According to the notice, the breaches were discovered by CIMA during a routine an onsite inspection.

Now, the company faces fines for the following breaches:  

  • The application of Enhanced Customer Due Diligence measures
  • Failing to conduct adequate risk assessments
  • Failing to conduct and document all appropriate sanctions checks

The notice said that similar failings were also identified during a previous inspection.

CIMA said that this case highlights the importance of licensees having in place effective anti-money laundering/countering the financing of terrorism/proliferation financing (“AML/CFT/PF”) policies and procedures which are appropriate, effective and fully implemented to ensure compliance with the jurisdiction’s AML/CFT/PF and regulatory frameworks, thus avoiding the risk of entities being used as a conduit for money laundering, terrorist financing and any other financial crime.
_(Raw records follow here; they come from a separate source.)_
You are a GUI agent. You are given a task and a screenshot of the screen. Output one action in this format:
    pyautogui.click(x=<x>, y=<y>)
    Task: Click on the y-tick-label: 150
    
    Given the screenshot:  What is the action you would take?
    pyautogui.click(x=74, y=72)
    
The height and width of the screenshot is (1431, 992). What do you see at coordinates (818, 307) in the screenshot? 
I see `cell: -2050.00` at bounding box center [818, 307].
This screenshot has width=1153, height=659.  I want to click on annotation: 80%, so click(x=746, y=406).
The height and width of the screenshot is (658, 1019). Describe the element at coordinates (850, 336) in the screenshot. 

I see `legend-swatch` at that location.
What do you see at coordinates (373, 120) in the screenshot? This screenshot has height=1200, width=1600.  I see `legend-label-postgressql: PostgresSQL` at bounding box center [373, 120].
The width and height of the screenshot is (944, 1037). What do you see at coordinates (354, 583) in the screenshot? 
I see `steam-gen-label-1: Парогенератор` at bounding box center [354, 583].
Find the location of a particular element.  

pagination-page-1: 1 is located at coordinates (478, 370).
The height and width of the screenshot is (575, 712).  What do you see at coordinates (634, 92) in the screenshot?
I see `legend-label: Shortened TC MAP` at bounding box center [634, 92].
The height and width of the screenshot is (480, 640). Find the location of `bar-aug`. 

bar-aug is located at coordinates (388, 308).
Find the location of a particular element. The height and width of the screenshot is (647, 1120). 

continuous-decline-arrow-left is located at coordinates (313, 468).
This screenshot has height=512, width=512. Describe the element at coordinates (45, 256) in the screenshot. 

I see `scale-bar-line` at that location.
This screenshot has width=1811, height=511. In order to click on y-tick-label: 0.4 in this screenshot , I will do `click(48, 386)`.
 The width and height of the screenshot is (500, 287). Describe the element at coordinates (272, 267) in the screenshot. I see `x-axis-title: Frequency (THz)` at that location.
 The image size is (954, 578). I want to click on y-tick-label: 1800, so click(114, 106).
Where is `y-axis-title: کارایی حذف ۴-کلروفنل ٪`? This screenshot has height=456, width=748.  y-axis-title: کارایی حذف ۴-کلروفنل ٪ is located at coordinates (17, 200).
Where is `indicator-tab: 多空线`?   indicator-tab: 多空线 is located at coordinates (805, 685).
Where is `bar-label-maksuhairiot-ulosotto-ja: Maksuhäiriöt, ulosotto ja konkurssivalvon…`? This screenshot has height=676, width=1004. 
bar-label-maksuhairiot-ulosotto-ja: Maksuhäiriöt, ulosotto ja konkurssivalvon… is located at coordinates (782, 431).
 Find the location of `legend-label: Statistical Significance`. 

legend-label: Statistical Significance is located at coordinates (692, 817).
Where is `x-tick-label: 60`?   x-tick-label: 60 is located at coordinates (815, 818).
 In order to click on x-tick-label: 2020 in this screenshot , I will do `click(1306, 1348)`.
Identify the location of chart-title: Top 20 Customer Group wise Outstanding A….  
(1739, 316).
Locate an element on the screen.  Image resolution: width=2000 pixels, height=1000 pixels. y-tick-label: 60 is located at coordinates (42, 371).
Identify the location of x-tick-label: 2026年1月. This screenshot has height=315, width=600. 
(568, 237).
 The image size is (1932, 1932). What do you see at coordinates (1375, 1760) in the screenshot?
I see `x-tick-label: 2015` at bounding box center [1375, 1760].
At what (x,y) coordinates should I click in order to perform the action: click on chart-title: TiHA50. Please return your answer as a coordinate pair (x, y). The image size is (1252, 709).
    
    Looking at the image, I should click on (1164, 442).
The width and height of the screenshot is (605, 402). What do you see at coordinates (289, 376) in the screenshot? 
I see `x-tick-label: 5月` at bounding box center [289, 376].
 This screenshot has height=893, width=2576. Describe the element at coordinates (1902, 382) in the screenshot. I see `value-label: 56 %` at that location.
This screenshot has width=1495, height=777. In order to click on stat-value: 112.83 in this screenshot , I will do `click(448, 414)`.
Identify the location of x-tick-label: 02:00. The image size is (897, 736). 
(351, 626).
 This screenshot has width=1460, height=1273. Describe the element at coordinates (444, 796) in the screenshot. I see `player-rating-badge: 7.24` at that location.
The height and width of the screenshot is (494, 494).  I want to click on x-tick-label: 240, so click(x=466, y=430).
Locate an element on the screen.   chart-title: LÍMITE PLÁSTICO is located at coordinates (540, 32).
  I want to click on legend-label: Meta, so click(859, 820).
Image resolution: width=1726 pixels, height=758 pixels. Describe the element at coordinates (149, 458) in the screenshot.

CIMA added that they are committed to enhancing the Cayman Islands’ AML/CFT/PF regime and through its on-site, off-site, and other monitoring processes it will continue to exercise vigilance in that regard.

CIMA emphasized that CIMA will continue to treat breaches of the jurisdiction’s AMLRs or regulatory acts with particular seriousness and take the appropriate enforcement or other actions where necessary.